So where do they go? One place is the Pacific Ocean, in an area that has been called the Great Pacific Garbage Patch. A team of scientists recently sailed through the patch and found lots of plastic — not floating water bottles but thousands of pieces, most of them no bigger than your fingernail, from plastic products. Scientists are studying the problem, but they say the solution isn’t just up to them. It’s up to you, too.

Plastic explosion

Plastics have become a big part of our lives in a short time. Your grandparents didn’t have resealable plastic sandwich bags in elementary school. Plastic soda bottles weren’t invented until the 1970s. Once these and other plastic containers became popular, they began filling landfills, or huge garbage dumps.

Many communities started recycling programs so the landfills wouldn’t become full so quickly. But lots of plastics don’t make it into the bins. The Environmental Protection Agency, the part of the government that studies recycling, reported that only 8 percent of plastic waste was recycled in 2010.

The rest doesn’t all go to landfills. A plastic bag can blow out of a trash can and into a creek, then float down to a river, then into the ocean. Twenty years ago, people started noticing that plastics were collecting in the North Pacific Gyre (pronounced “jire” — it rhymes with “tire”), a system of currents that swirl in a circle that stretches from California to Japan. Newspapers and magazines published photos of floating trash and nicknamed the area the Great Pacific Garbage Patch.

The Sea Education Association (SEA), which has been studying oceans for 25 years, organized a trip last fall to study the plastics found on the Pacific Ocean surface and just below.

What does it look like?

“If you’re looking for the plastics [from the deck of a boat] . . . chances are you may not even see it,” said Emelia DeForce, chief scientist on the expedition. “Almost never will you find water bottles. That type of plastic actually sinks.”

But DeForce and 37 other scientists and crew members on the 134-foot SSV Robert C. Seamans found plenty of plastic. They collected some of it with fine-mesh nets, then counted the pieces using tweezers.

“The majority is between one and 10 millimeters,” said DeForce, 33.

She talked by phone with KidsPost after returning home to Woods Hole, Massachusetts. “Over time, wind, rain and [ultraviolet] rays will break the plastics down.”

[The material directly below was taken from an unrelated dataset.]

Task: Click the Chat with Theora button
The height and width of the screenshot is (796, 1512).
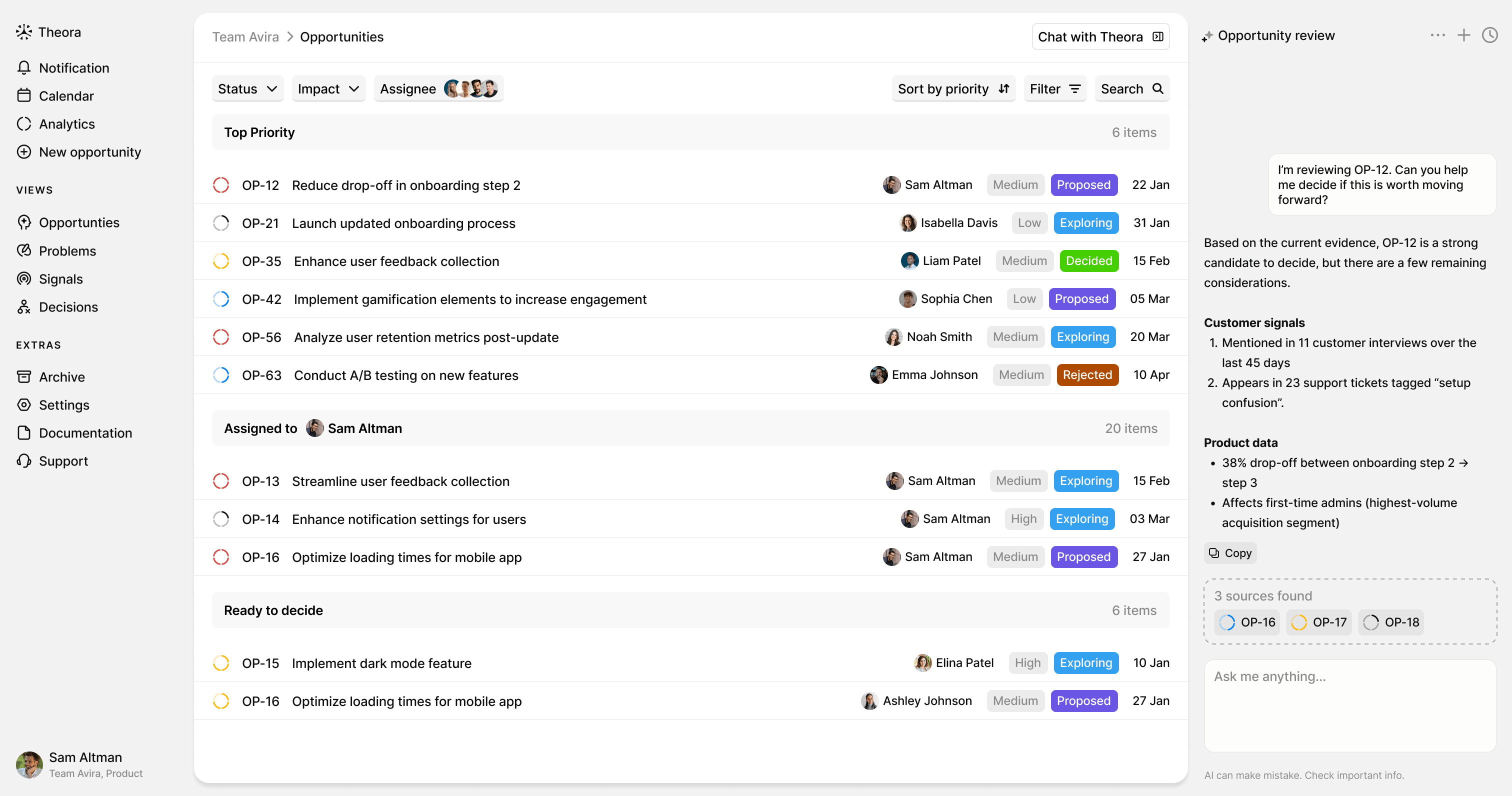Action: (x=1100, y=36)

Between San Diego, California, and Honolulu, Hawaii, the crew found 69,566 pieces of plastic.

On one unusually calm day during the 36-day expedition, the crew hit the plastics jackpot. “You could see little mini veins of plastic just going through the ocean,” DeForce said. The crew dropped a net and towed it for a mile. “We got 23,000 pieces of plastic,” she said. “That was the extreme.”